Assay validation is done to demonstrate that a method is accurate, specific, reproducible and robust over a designated range of measurement. Flow cytometry is considered an analytical method, and according to the FDA, flow cytometry assays need to meet specific analytical method validation criteria. A validated assay can then be used in situations requiring GLP/GCP (good laboratory/clinical practice) compliance, like a clinical trial or routine diagnostic test.

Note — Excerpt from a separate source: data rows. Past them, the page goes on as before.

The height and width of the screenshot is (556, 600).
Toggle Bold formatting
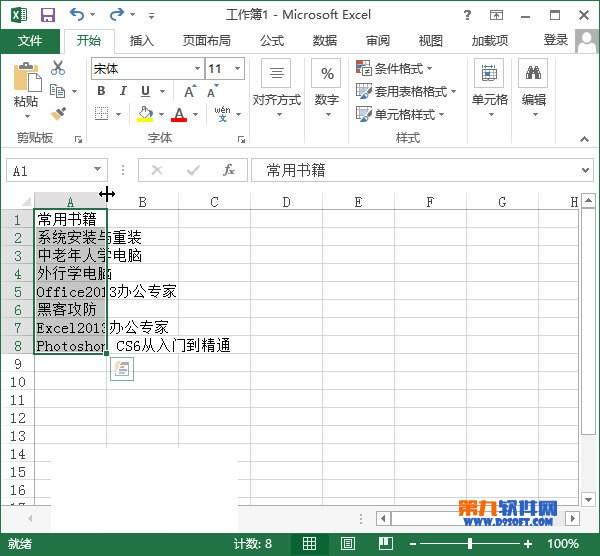[101, 91]
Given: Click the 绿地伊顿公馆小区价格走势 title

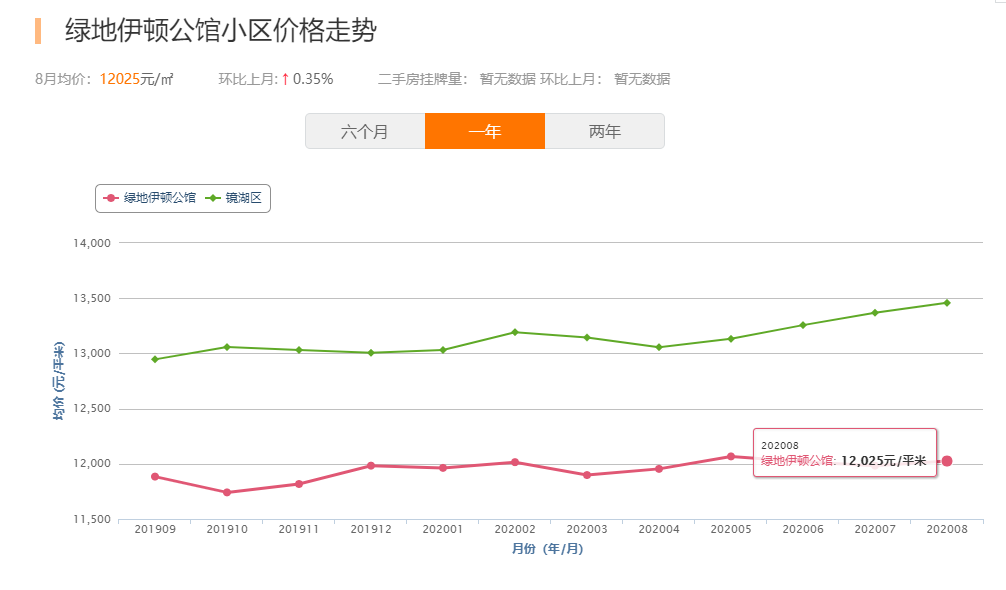Looking at the screenshot, I should click(x=220, y=31).
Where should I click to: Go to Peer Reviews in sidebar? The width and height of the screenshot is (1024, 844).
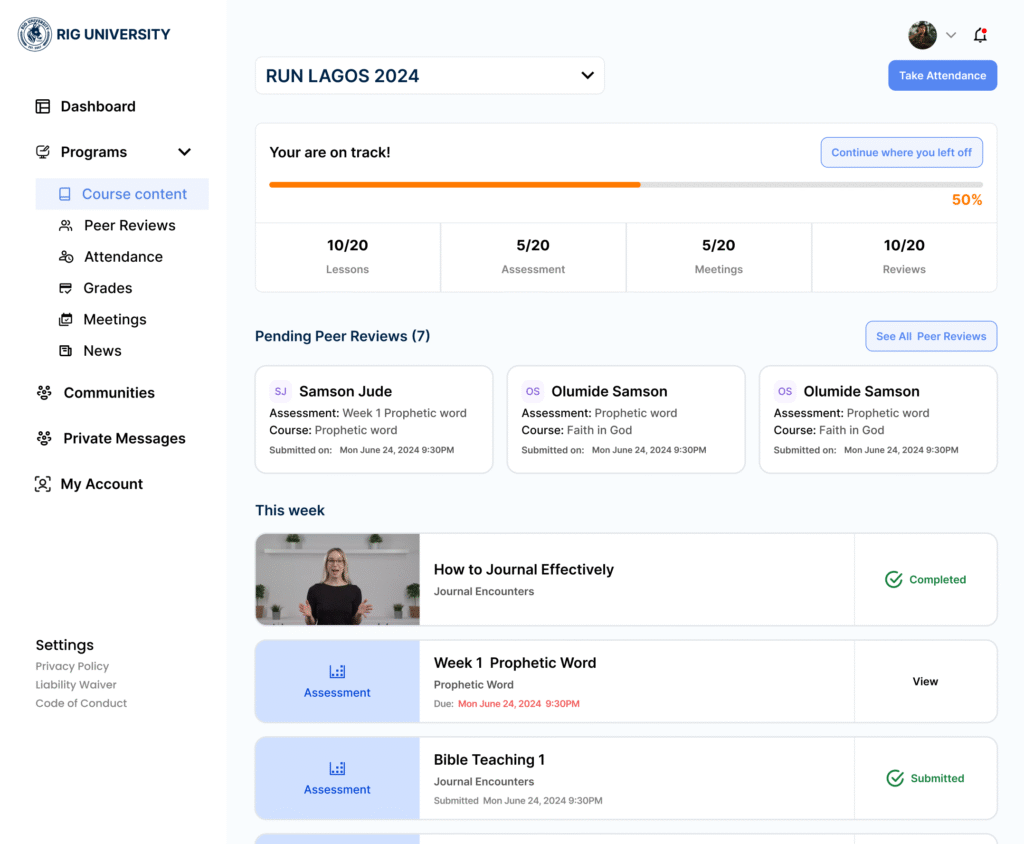[x=129, y=226]
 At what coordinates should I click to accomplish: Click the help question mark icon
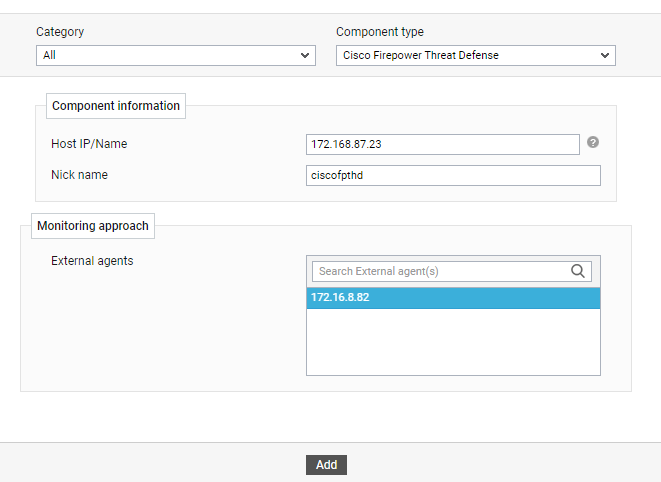coord(593,143)
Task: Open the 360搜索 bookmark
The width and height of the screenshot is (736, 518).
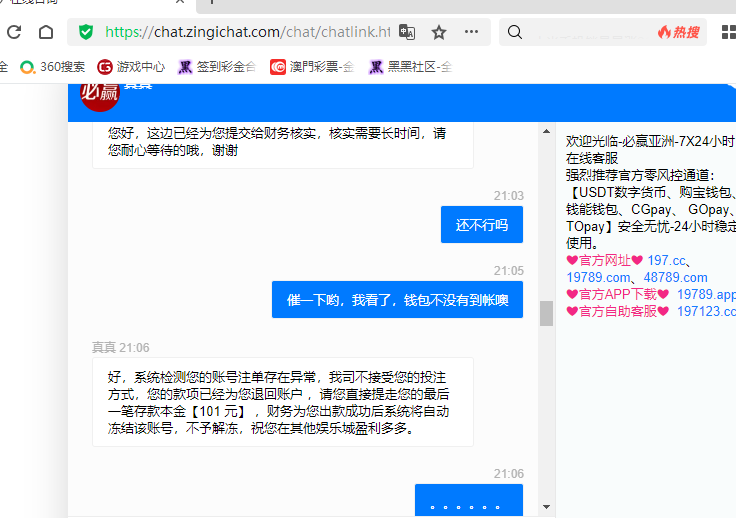Action: (53, 67)
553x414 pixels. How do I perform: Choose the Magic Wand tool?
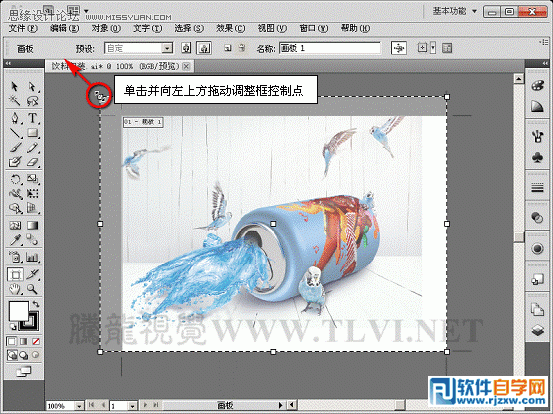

Interested in the nuts and bolts of flow cytometry assay validation? Validation is usually what follows assay development. Validation is done to confirm that the method is fit for its intended use and the assay meets specific criteria with respect to stability requirements, accuracy, precision, specificity, detection limit, limit of quantitation, linearity and range, ruggedness, and robustness.
Flow cytometry assay validation can be done in as little as two to four weeks for a simple multicolor assay or up three months for a more complex assay. If you are doing work that requires assay validation, you should spend time working with experts in validation as you plan your validation process. You may also need input from regulatory experts to make sure you are examining all the right criteria. Validation involves extensive documentation, so this is something else you’ll need to plan for and consider. In some situations, you may need to carry out inter-assay and inter-laboratory assessments of reproducibility and robustness.
So, venture fearlessly into validation and take your assay to the next level.